Estimated read time 3 min read

Here is a 70s time capsule as pungent as a brimming pub ashtray. Restored and rereleased, Big Banana Feet is the 1976 documentary about Billy Connolly’s live shows in Dublin and Belfast the year before, just after his appearance on the BBC’s Parkinson show made him a star virtually overnight, and allowed his legions of new fans to hear him live and unexpurgated.

Billy and his hangdog entourage – all looking like a very downbeat version of the Bay City Rollers – travel to Dublin then to Belfast by private plane, but aside from that, everything looks very non-luxury. The backstage areas have the air of a scout hut, and there don’t seem to be any riders with Jack Daniel’s, cocaine, only-green-coloured M&Ms, and the like – Connolly gets a pot of tea backstage so stewed it has to be poured like treacle.

The press gets an enormous amount of almost unmediated access to him, including a meet and greet before the show – despite his plaintive requests that this shouldn’t happen – and afterwards too. And the morning after his first big night at Dublin, he is prevailed upon to get up early for a radio show; he does it all with absolute politeness. The nearest Connolly gets to being annoyed in the entire film is when he realises his support act is playing a banjo, thus rather upstaging the bluegrass part of his own set.

Frankly, a lot of Connolly’s naughty material hasn’t aged very well and he got away with quite a lot of dross, perhaps because adult comedy was not a saturated mainstream market in those days. People were more used to the daring satire of Dave Allen, and in comparison Connolly was an innovator. Connolly certainly was proto-alternative and proto-punk, and these were febrile times. At the Dublin show, a heckler shouts “IRA!” and Connolly replies acidly: “I’d love to hear you say that at Ibrox [Rangers’ stadium in Glasgow] …!” It’s amazing, from this modern perspective, to experience again how sectarianism was a violent and normalised fact of life in the 70s.

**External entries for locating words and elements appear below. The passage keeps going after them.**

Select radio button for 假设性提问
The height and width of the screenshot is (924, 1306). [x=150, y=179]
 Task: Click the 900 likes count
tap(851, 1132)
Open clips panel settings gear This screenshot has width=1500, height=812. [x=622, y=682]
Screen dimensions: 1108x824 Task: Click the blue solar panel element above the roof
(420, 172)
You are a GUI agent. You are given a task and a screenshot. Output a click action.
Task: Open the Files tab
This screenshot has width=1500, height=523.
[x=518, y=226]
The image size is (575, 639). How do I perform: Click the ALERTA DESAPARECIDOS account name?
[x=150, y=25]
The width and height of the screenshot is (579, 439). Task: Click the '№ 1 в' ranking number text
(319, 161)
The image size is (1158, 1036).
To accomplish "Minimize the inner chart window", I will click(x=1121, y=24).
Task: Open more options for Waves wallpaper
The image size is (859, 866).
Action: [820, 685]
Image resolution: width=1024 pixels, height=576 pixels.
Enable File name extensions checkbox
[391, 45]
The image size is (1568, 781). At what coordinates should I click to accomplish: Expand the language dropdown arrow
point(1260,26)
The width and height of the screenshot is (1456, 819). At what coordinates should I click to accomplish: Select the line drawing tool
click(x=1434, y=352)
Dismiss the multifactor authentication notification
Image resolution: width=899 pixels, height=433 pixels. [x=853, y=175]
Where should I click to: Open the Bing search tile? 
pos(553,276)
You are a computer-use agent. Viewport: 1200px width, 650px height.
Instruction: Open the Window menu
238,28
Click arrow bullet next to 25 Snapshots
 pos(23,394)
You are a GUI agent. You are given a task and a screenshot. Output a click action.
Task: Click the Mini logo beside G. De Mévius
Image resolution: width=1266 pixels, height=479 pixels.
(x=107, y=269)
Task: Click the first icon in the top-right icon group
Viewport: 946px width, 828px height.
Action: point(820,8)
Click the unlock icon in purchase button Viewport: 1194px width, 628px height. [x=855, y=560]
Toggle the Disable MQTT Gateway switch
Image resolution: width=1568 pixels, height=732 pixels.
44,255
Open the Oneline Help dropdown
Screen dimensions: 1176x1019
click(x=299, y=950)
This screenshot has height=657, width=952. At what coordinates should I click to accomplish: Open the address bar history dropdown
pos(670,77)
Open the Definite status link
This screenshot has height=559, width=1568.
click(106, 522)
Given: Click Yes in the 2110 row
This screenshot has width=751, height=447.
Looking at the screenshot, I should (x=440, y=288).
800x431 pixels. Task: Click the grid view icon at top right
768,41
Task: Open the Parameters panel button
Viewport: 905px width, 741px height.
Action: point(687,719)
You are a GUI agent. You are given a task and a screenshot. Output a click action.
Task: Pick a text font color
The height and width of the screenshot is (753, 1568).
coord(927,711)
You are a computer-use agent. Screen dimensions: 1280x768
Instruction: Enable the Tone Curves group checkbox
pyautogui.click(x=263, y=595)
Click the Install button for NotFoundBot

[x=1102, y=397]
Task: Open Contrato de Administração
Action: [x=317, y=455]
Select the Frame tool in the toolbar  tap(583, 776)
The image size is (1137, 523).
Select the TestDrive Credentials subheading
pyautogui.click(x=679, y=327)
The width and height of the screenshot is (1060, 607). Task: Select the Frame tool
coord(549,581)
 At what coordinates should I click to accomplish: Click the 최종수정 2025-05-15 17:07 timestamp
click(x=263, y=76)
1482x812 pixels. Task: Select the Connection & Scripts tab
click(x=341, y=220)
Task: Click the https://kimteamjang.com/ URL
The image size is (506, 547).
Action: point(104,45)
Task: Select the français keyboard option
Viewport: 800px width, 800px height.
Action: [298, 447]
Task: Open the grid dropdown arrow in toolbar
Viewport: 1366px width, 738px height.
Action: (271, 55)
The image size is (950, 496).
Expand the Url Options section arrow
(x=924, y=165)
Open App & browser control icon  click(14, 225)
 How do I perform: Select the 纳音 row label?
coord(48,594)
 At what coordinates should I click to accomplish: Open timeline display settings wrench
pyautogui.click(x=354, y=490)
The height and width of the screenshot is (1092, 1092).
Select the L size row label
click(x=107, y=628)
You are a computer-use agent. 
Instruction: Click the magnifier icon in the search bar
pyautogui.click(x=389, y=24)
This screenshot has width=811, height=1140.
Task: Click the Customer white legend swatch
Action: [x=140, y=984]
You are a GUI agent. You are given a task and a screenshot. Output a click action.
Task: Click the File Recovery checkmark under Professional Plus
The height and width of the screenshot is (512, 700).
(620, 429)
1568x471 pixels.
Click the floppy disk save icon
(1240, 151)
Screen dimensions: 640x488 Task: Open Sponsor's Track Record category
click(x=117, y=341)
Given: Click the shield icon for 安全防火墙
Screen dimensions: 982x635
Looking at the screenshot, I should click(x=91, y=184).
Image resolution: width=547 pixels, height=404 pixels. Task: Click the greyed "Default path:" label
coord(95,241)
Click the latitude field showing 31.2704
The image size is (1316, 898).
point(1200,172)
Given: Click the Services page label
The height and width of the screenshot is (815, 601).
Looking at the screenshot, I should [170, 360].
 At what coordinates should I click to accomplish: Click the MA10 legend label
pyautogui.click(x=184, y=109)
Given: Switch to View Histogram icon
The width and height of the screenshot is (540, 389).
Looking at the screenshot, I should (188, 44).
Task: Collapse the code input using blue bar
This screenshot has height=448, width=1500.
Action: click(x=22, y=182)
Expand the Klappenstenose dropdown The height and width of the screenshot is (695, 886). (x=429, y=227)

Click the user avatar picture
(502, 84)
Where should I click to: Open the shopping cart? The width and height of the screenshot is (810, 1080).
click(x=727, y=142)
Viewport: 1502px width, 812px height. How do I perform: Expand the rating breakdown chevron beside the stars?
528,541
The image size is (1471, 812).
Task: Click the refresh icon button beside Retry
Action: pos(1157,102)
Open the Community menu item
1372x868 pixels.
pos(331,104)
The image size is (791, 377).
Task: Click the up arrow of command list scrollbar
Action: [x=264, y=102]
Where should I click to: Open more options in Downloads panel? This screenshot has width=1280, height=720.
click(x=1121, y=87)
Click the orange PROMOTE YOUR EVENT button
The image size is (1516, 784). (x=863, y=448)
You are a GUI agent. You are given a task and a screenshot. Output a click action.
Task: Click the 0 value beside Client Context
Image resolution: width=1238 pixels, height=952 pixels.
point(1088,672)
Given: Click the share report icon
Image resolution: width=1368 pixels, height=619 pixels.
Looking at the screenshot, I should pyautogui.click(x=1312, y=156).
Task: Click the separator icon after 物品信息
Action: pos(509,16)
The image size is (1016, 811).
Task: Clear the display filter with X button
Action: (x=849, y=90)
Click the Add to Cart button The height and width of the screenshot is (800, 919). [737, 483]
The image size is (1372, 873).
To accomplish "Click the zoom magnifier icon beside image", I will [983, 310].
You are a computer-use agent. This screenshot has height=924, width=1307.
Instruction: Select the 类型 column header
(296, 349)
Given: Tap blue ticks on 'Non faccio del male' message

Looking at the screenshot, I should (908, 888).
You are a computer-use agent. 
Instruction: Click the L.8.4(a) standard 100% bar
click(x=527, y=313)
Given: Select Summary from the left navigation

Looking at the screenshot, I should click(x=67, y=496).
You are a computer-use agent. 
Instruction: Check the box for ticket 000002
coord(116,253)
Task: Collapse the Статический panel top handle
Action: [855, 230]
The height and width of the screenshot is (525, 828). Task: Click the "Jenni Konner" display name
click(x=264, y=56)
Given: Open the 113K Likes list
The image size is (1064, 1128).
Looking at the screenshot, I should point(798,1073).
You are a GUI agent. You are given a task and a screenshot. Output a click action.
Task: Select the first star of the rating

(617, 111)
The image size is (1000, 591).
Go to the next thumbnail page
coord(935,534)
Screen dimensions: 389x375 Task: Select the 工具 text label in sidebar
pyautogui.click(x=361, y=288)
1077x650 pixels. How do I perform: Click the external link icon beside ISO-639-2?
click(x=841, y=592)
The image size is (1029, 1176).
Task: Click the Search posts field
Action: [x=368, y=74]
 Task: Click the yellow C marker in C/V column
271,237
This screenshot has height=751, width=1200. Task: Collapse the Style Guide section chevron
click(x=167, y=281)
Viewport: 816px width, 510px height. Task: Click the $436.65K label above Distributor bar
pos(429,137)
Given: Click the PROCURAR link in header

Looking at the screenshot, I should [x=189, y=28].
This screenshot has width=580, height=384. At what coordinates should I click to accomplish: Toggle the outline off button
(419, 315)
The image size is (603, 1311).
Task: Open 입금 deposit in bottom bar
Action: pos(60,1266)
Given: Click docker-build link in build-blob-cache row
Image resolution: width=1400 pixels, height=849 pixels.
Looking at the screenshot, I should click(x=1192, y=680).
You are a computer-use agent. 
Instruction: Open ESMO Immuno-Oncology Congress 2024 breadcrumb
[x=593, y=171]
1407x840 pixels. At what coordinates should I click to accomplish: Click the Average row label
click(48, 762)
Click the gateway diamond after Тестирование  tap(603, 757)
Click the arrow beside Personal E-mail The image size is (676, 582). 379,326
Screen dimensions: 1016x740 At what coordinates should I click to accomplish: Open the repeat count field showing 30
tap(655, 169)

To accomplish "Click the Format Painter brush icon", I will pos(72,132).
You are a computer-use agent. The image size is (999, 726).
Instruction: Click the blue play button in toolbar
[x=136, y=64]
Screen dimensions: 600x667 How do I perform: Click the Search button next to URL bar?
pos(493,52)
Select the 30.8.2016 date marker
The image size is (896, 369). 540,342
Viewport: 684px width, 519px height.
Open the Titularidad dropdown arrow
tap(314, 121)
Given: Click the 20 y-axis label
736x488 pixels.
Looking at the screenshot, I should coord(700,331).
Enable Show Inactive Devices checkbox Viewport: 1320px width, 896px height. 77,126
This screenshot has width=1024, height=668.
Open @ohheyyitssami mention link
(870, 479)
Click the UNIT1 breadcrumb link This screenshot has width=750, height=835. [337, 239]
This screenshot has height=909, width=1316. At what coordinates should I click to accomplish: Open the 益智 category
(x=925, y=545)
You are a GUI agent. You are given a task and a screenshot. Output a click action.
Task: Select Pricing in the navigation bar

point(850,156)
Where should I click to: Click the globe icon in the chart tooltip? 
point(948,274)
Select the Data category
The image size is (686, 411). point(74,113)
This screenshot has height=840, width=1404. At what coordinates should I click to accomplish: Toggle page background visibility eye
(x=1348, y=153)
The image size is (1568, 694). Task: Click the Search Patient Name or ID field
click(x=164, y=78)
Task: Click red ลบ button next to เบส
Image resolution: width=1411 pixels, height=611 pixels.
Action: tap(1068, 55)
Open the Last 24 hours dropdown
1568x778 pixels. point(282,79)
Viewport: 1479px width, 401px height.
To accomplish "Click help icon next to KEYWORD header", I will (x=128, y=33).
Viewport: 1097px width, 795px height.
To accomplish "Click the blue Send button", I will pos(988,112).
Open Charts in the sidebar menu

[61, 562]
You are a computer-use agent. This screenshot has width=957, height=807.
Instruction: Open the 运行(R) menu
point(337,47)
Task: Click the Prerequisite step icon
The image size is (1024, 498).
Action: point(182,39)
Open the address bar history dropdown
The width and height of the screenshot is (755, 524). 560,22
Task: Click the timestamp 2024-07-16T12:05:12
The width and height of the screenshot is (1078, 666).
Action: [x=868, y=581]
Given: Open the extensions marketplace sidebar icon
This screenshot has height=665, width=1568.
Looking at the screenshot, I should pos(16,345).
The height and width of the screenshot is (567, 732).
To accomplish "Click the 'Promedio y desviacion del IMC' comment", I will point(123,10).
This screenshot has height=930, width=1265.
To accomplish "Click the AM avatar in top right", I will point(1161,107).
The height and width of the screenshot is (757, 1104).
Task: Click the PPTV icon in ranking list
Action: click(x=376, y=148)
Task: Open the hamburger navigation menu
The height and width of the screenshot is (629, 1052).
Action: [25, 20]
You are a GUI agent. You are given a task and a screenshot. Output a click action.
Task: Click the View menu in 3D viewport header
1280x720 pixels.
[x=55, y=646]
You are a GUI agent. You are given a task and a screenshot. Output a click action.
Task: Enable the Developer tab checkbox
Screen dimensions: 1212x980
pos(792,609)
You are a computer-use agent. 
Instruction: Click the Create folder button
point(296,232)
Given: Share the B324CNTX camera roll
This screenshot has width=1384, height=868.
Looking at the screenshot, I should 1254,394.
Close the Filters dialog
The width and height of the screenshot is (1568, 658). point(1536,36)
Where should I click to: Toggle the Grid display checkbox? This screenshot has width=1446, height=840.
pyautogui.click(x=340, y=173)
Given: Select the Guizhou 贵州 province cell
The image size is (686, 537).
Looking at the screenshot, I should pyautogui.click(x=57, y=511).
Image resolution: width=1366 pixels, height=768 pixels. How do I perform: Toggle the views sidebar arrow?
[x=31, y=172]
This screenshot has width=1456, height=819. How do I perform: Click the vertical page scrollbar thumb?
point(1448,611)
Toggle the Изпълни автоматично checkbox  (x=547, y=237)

In Belfast, Connolly prudently drops any material about the Troubles, perhaps because he simply and understandably doesn’t want to take the risk. When he arrives at Belfast airport, Connolly chats amiably to soldiers from 15th Battalion of the Parachute Regiment, which he was once with as a Terrritorial Army reserve, and we hear his melancholy song about this on stage, Weekend Soldier‚ easily the best part of his show.

It is what Connolly says offstage that is now amusing, rather than his actual act. When he and his crew are at the airport, a voice over the tannoy requests a “Mr Jamaica”; Connolly ponders that it feels like a Mr Universe candidate is being paged. “And then a white skinny guy gets up!” He also explains how someone made his famous banana boots and this man said to him: “They’re not identical … but then bananas never are.” For a second, Connolly’s material sounds like Alan Bennett’s.